#### SECCIÓN DEL DOCUMENTO ####
El cambio que no viene de los genes

El relato de la evolución humana suele contarse como una larga cadena de mutaciones y selecciones naturales que nos condujo desde los primeros homínidos hasta la complejidad de nuestras sociedades actuales. Sin embargo, el gran giro de nuestro tiempo no está sucediendo en el genoma, sino en el entramado invisible de normas, instituciones, tecnologías y aprendizajes compartidos. La evolución cultural ha tomado el mando.

La genética avanza con el pulso lento de las generaciones. La cultura, en cambio, muta en cuestión de años o incluso días. Un algoritmo modifica la forma en que nos informamos; una ley altera la estructura de la familia; un fármaco prolonga décadas la vida de millones. No hace falta esperar milenios: lo que somos puede cambiar en un ciclo político, en un lanzamiento tecnológico o en una reforma educativa.

Algunos interpretan este desplazamiento como un alivio: ya no dependemos de la azarosa lotería genética para sobrevivir. Otros lo ven como una amenaza: si la cultura se acelera demasiado, ¿podrá la mente biológica —todavía diseñada para la sabana africana— sostener el vértigo de sus propias creaciones? La paradoja está servida: cuanto más nos alejamos de la biología, más necesitamos de ella para no desintegrarnos.

Este tránsito plantea un desafío profundo: pensar la ética, la política y la educación como parte de la evolución. Cada decisión social —qué tecnologías regular, qué conocimientos difundir, qué valores transmitir— se convierte en un acto evolutivo. Lo que antes era competencia del azar genético, ahora se juega en el campo de la deliberación cultural.

Tal vez ahí resida la verdadera fragilidad de nuestra especie: en que, por primera vez, la adaptación no depende de mutaciones ciegas, sino de elecciones conscientes. La pregunta es si sabremos elegir con la suficiente lucidez.
####
» LISTA DE ACTIVIDADES
a) Indica si cada afirmación concuerda con el texto sobre la evolución cultural. Responde sí o no y cita las palabras del texto que lo deciden. (i) La genética cambia más deprisa que la cultura. (ii) El gran giro de nuestro tiempo está sucediendo en el genoma. (iii) Cada decisión social se convierte en un acto evolutivo.
b) Según el texto sobre la evolución cultural, ¿para qué entorno sigue diseñada la mente biológica?
Las filas que aparecen a continuación proceden de otra fuente.
#### FILAS REGISTRADAS ####
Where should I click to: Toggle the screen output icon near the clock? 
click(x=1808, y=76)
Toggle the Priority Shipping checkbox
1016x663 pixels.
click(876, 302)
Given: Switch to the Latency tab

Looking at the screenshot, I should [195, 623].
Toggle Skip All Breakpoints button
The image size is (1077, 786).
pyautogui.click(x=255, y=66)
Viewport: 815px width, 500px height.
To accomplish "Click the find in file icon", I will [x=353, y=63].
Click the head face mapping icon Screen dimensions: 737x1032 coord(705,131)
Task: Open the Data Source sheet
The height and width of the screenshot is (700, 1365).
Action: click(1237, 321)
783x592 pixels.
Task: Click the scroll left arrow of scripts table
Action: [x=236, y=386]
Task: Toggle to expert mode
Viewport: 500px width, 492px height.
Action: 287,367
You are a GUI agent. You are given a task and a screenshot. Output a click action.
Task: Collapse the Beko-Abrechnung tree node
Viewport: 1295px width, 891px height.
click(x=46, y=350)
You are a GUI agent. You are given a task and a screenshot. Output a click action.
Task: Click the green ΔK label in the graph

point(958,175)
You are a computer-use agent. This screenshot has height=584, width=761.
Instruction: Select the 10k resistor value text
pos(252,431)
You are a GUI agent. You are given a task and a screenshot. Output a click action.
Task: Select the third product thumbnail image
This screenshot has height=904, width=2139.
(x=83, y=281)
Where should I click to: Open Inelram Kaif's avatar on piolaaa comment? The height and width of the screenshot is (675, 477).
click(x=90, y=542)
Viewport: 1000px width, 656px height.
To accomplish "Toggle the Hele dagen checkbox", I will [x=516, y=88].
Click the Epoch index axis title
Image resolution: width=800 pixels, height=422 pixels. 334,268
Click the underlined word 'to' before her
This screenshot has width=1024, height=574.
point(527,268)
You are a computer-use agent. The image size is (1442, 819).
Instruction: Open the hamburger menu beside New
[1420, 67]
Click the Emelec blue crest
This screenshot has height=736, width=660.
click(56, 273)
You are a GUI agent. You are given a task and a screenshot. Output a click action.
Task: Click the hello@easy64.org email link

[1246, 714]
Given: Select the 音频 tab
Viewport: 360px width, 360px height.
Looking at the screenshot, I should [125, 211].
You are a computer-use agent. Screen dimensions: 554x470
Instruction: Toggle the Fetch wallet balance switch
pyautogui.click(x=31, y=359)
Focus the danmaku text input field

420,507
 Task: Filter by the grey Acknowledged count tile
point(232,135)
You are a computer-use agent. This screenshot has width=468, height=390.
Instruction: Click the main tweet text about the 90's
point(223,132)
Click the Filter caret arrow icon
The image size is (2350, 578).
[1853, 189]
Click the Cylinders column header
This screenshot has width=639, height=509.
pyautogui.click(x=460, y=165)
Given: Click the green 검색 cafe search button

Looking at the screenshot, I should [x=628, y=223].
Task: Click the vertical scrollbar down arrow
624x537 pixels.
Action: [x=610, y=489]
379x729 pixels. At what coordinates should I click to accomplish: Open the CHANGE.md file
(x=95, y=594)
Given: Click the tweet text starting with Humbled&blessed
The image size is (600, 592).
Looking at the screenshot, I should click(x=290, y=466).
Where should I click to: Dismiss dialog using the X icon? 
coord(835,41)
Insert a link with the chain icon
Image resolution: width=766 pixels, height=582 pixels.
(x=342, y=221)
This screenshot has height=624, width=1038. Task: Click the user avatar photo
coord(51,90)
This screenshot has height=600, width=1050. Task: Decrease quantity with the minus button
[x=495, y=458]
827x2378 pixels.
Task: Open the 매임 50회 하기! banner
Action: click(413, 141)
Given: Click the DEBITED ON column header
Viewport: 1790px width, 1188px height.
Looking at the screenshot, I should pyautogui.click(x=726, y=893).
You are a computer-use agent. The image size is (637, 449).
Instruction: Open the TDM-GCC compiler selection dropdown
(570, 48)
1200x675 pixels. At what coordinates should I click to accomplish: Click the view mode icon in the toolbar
####
» SOLUCIONES
a)
(i) No: "La genética avanza con el pulso lento de las generaciones. La cultura, en cambio, muta en cuestión de años o incluso días."
(ii) No: "el gran giro de nuestro tiempo no está sucediendo en el genoma".
(iii) Sí: "Cada decisión social —qué tecnologías regular, qué conocimientos difundir, qué valores transmitir— se convierte en un acto evolutivo."

b) Para la sabana africana.